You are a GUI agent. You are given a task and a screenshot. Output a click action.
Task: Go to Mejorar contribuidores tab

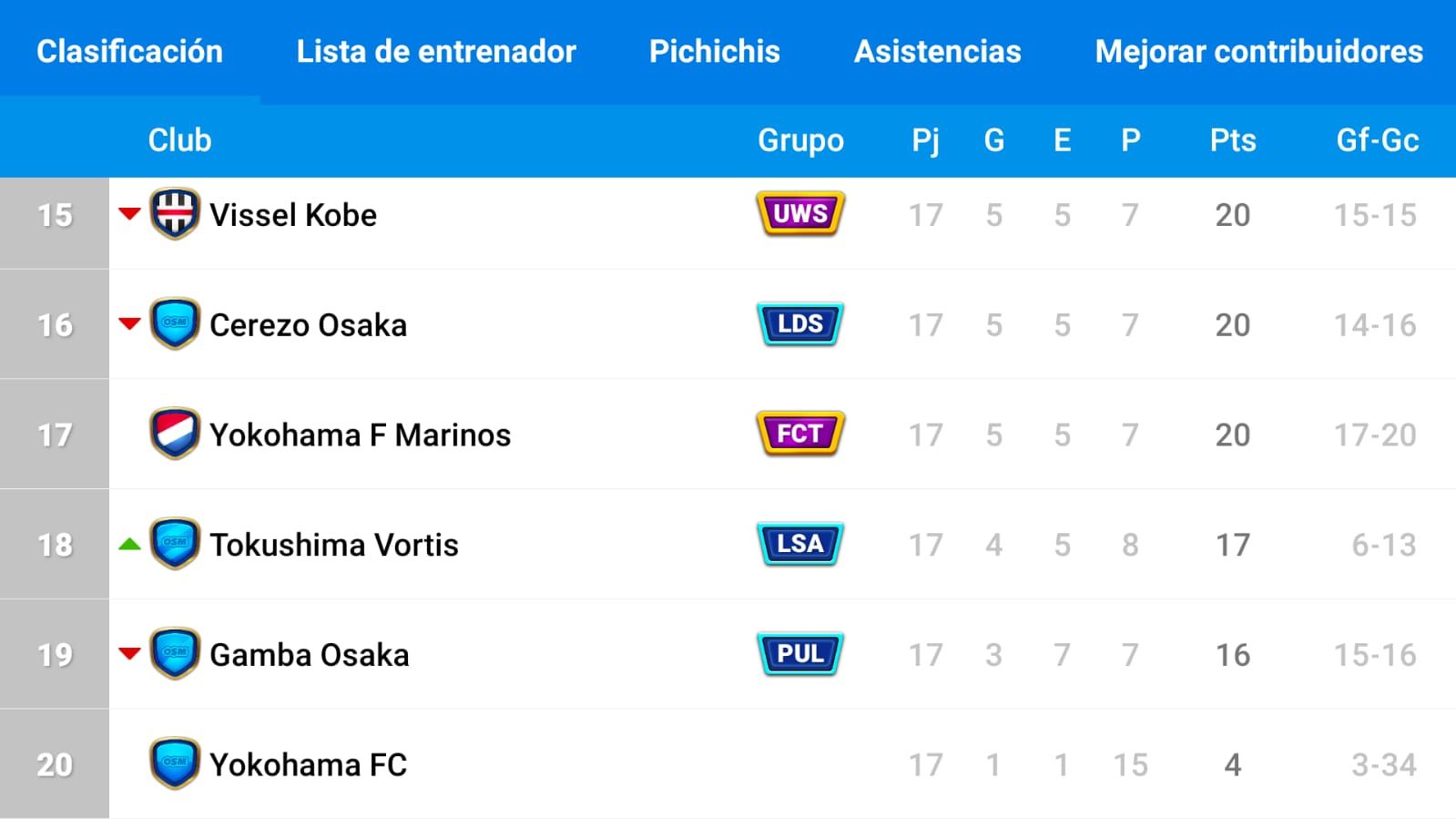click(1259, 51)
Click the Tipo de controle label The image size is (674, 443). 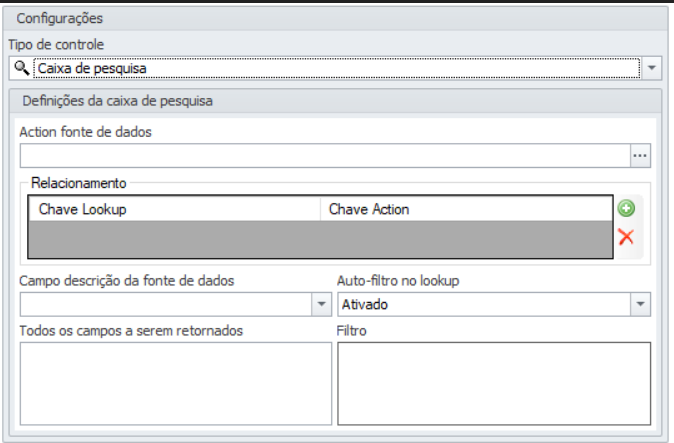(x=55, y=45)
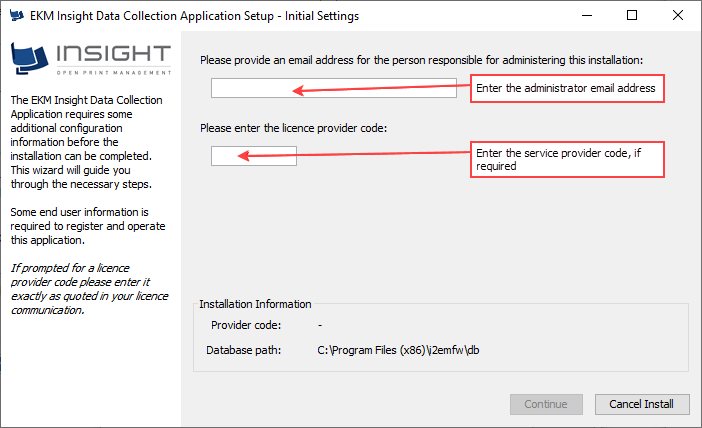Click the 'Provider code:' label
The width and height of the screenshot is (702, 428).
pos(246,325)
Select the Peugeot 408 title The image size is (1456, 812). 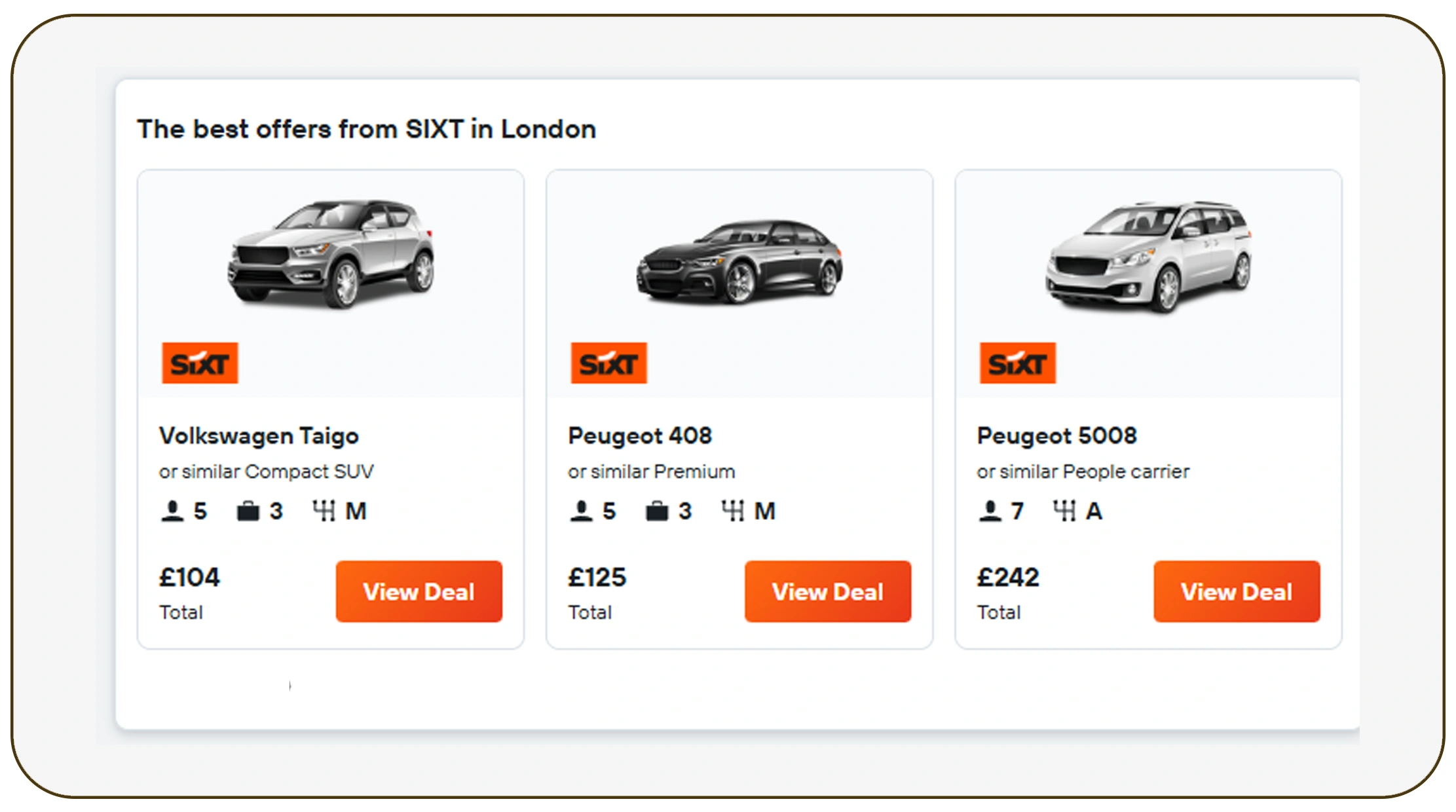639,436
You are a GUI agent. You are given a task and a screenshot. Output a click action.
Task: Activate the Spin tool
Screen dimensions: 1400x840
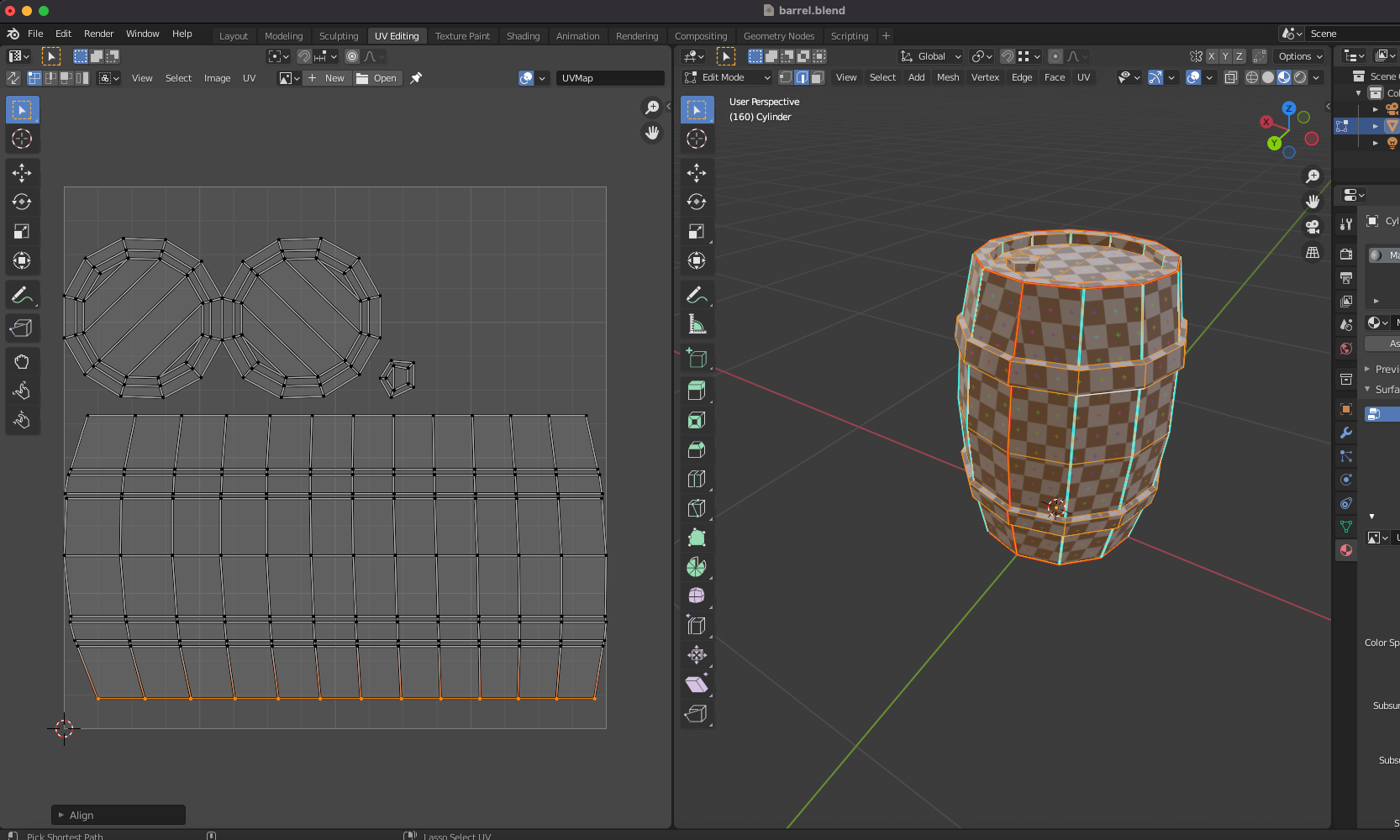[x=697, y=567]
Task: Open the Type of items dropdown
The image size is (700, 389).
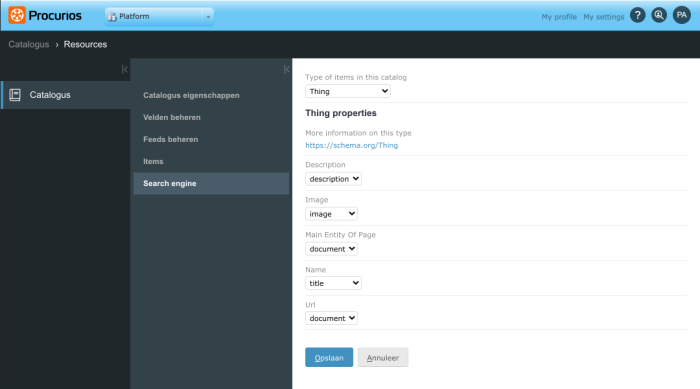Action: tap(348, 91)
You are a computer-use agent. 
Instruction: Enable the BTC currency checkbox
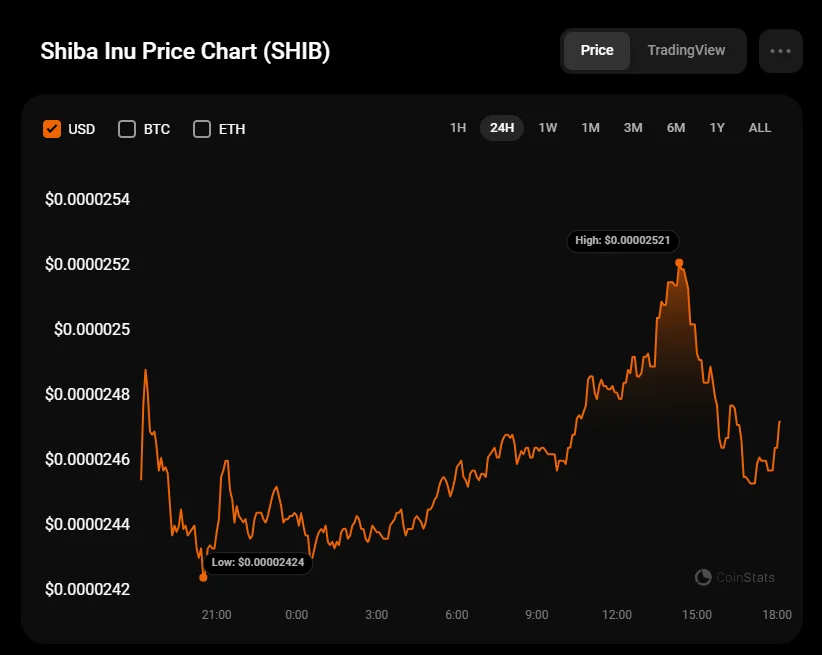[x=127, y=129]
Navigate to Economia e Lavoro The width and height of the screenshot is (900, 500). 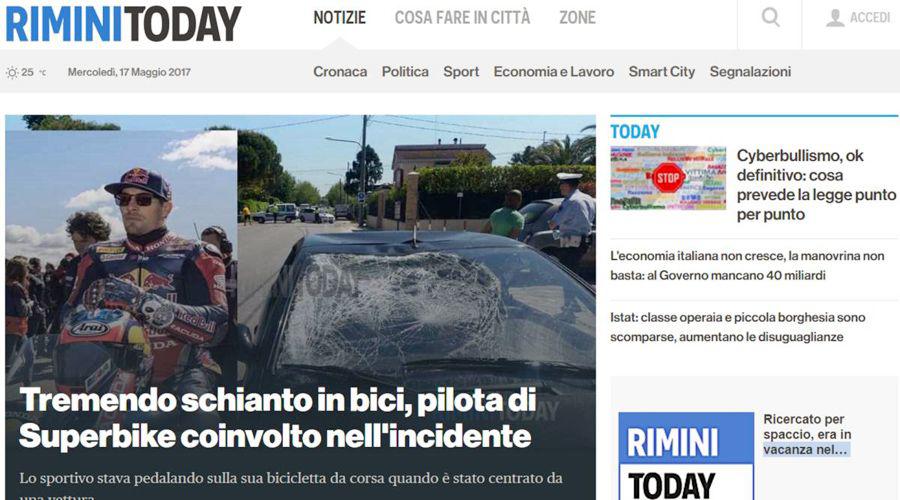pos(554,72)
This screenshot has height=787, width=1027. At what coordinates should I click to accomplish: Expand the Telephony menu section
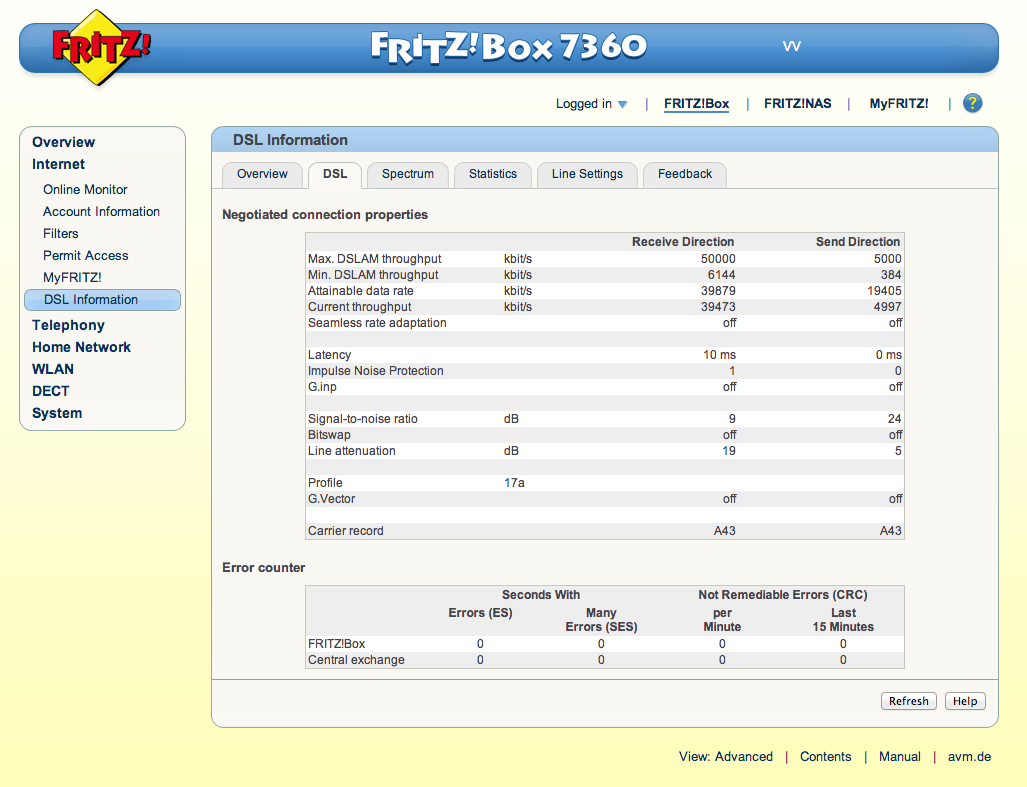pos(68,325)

□ □ □ □ □

# INSTRUCTIONS FOR THE TASK
Put everything from the start of the rows through the line that contains "click(1259, 51)" into a Markdown table with the columns No. and Text, one numbered line per table row. Skip blank lines, and leave the pictures out of the answer.

# ANSWER TO THE EXERCISE
| No. | Text |
|---|---|
| 1 | You are a GUI agent. You are given a task and a screenshot. Output a click action. |
| 2 | Task: Go to Mejorar contribuidores tab |
| 3 | click(1259, 51) |